Quantification of chlorine content was performed using the Mercuric Nitrate Titration Method, following the procedures outlined in EPA Method 9252A (SW-846). Under acidic conditions (pH 3.0–3.6), the samples were titrated with a standard mercuric nitrate solution, using diphenylcarbazone as the indicator. The endpoint of the titration was determined when a stable purple coloration appeared, indicating the presence of excess Hg²⁺ ions. Based on the volume of mercuric nitrate consumed during titration, the total chlorine content (wt%) in the sample was calculated. This value was further used to estimate the de-chlorination efficiency (ηdecl) in subsequent experiments.
Thermogravimetric Analysis (TGA) of the samples:
A PerkinElmer TGA 6 thermogravimetric analyzer (USA) was employed to evaluate the thermal decomposition behavior and volatile matter release characteristics of the prepared SRF pellets under an inert atmosphere. Prior to analysis, each sample was evenly and loosely distributed in an open-type sample pan, with an initial weight of approximately 1 mg. The temperature was programmed to increase from 50 °C to 800 °C at a heating rate of 20 °C/min, while continuously purging the system with high-purity nitrogen gas (N₂, 99.99%) at a flow rate of 60 mL/min.
Under these conditions, pyrolysis behavior was characterized by recording the mass loss at various temperature regions, allowing for the estimation of volatile content, thermal stability, and multi-stage decomposition characteristics of the samples. Each sample was tested in triplicate to ensure data repeatability and reliability. The resulting thermogravimetric curves were used to interpret the proportions of organic and inorganic components in the SRF pellets, and served as the basis for calculating the volatile matter and fixed carbon contents.

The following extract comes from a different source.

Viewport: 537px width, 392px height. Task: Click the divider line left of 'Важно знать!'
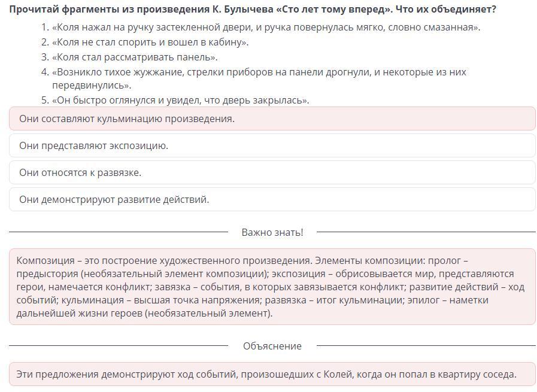tap(119, 232)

Moisture Content Analysis of the samples:
The oven-drying method was employed to determine the moisture content of each sample. Following standard procedures for biomass fuels, as specified in ASTM E871-82 or CEN/TS 14774-1:2004, pre-weighed samples were placed in a forced-air drying oven maintained at 105 ± 2 °C. The drying process continued until the weight change was less than 0.1%, which was considered to indicate a constant weight (i.e., equilibrium moisture content). The final dry mass was then recorded to calculate the sample’s moisture content.

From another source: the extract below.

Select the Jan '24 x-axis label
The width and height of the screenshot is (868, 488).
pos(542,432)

Ash Content of the samples:
To evaluate the inorganic residue content and potential slagging burden of each fuel pellet formulation after combustion, the standard ash determination method was applied. According to the procedures specified in ASTM D1102-84 (2013) and CEN/TS 14775:2004, pre-dried samples (dried to constant weight) were placed into porcelain crucibles and introduced into a muffle furnace. The samples were incinerated at 600 ± 25 °C for a minimum of 8 hours. After ashing, the crucibles were allowed to cool to room temperature, and the residual ash was weighed to calculate the ash content (wt%).

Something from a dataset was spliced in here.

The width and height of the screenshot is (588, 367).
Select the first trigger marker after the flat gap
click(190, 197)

Calorific Value Analysisof the samples:
The NCV was employed as the key indicator to evaluate the energy potential of SRF pellets. NCV represents the effective amount of heat released per unit mass of fuel under complete combustion in an oxygen-rich environment, excluding the latent heat of water vaporization. Pellet samples (diameter 12.7 mm, weight 1.0 g ± 0.1 g) produced in the laboratory were analyzed using a IKA® C1 oxygen bomb calorimeter (Germany). The procedure followed the standard protocols outlined in ASTM D5865-13 and CEN/TS 14918:2005. Prior to analysis, all samples were dried at 105 °C to a constant weight to eliminate moisture content. Each fuel formulation was tested in triplicate to ensure the accuracy and reproducibility of the results. The measured calorific values are expressed in MJ/kg to facilitate comparison with national and international SRF standards, such as ISO 21640:2021, JIS Z7311, and Korean Bio-SRF classification.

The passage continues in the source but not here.